Pain relievers and the risk of heart problems, the NY Times weighs in.
For many, pain relievers are a way of life, since they offer relief of painful symptoms. While it is always better to resolve a problem instead of medicating it, unfortunately, there are many folks who have been using meds for years and the result is joint damage and other degenerative processes that are pain producing. Sure, it is usually not too late to try the chiropractic or other approach, however, the fact is many people for whatever the reason default back to pain relievers. Pain relievers are no free lunch, since they can cause a host of different health problems including increasing your risk for a heart problems with prolonged usage or damage the kidneys.
Check out the article here
The Heart Perils of Pain RelieversBy RONI CARYN RABIN
Common pain relievers like ibuprofen and naproxen — called nonsteroidal anti-inflammatory drugs, or Nsaids — are the go-to drugs for headaches and pulled muscles, arthritis and menstrual cramps. Their labels have long warned that overuse may increase the risk of heart attack and stroke, but we rely on them as we do on few other medications. And for good reason: They work.
Occasional use of Nsaids is not likely to lead to cardiovascular consequences.
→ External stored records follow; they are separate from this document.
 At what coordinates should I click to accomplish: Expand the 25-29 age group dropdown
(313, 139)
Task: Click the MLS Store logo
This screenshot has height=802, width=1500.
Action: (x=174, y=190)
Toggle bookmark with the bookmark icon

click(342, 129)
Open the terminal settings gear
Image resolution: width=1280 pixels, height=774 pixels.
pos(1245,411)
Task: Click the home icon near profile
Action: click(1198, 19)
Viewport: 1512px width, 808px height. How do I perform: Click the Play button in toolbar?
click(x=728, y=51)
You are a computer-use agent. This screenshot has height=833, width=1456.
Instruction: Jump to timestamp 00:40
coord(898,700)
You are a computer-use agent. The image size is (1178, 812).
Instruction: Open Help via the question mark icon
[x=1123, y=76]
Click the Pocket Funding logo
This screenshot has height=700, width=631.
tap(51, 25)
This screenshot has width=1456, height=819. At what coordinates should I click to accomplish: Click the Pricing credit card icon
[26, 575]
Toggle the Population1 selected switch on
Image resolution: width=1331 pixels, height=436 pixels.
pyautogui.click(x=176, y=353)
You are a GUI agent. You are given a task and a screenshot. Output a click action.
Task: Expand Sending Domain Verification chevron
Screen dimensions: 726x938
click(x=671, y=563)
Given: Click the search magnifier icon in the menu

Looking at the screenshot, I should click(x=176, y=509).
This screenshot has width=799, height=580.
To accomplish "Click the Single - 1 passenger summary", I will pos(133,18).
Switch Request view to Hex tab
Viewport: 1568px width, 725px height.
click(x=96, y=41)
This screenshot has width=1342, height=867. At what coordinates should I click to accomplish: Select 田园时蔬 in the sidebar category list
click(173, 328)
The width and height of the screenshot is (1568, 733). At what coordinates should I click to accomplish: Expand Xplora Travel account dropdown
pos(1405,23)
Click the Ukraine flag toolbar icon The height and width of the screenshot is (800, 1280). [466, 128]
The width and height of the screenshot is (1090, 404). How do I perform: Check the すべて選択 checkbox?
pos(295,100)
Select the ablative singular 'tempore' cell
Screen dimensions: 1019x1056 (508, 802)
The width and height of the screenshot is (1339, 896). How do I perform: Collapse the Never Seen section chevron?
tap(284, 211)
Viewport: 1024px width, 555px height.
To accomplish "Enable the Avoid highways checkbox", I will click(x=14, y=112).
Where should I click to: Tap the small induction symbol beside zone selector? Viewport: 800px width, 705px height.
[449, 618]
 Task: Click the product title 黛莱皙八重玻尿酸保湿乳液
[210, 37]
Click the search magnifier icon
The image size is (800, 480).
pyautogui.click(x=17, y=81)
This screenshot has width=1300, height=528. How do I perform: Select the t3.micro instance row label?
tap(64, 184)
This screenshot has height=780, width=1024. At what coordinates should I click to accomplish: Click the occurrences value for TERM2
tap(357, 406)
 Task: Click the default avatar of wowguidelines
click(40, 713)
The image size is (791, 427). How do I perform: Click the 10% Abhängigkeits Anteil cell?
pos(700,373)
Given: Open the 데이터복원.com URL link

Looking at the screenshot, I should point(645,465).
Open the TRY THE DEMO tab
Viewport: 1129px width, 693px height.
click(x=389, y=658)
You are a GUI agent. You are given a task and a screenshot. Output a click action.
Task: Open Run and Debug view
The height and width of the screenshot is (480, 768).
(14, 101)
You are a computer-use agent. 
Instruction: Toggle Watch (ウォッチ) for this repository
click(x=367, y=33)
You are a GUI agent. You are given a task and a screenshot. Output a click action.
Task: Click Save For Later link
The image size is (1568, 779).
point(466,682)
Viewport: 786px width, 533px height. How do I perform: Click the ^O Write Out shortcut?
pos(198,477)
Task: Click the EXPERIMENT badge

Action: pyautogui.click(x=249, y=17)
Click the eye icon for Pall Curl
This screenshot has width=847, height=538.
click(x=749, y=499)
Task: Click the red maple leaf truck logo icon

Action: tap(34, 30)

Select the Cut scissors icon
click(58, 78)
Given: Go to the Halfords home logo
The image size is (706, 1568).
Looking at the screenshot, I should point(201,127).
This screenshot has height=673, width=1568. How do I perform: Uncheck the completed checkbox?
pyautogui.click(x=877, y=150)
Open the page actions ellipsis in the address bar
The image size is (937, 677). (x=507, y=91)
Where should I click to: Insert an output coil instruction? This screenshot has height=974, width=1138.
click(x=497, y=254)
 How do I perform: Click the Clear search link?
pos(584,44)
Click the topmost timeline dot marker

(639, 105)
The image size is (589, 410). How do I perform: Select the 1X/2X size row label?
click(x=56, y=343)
But an authoritative and ambitious new analysis that included data from over 600 trials, including detailed case histories of more than 350,000 patients, concludes that people who take high doses of Nsaids daily increase their cardiovascular risk by as much as a third, compared with those taking a placebo. The one exception is naproxen, which may actually have a protective effect against heart attacks.
The absolute risk of cardiovascular trouble for those who take high doses of other Nsaids regularly is still quite small. Nonetheless, the findings suggest that people who rely on them may want to explore alternative pain management methods, especially if they have other risks for heart disease, or a family history of it.
“There aren’t really good choices for chronic pain,” said Dr. Marie R. Griffin, a preventive medicine specialist at Vanderbilt University Medical Center who wrote a commentary on the new study, published last month in The Lancet. In addition to the potential harm, Dr. Griffin said, painkillers like Nsaids often don’t really do the job when it comes to chronic pain.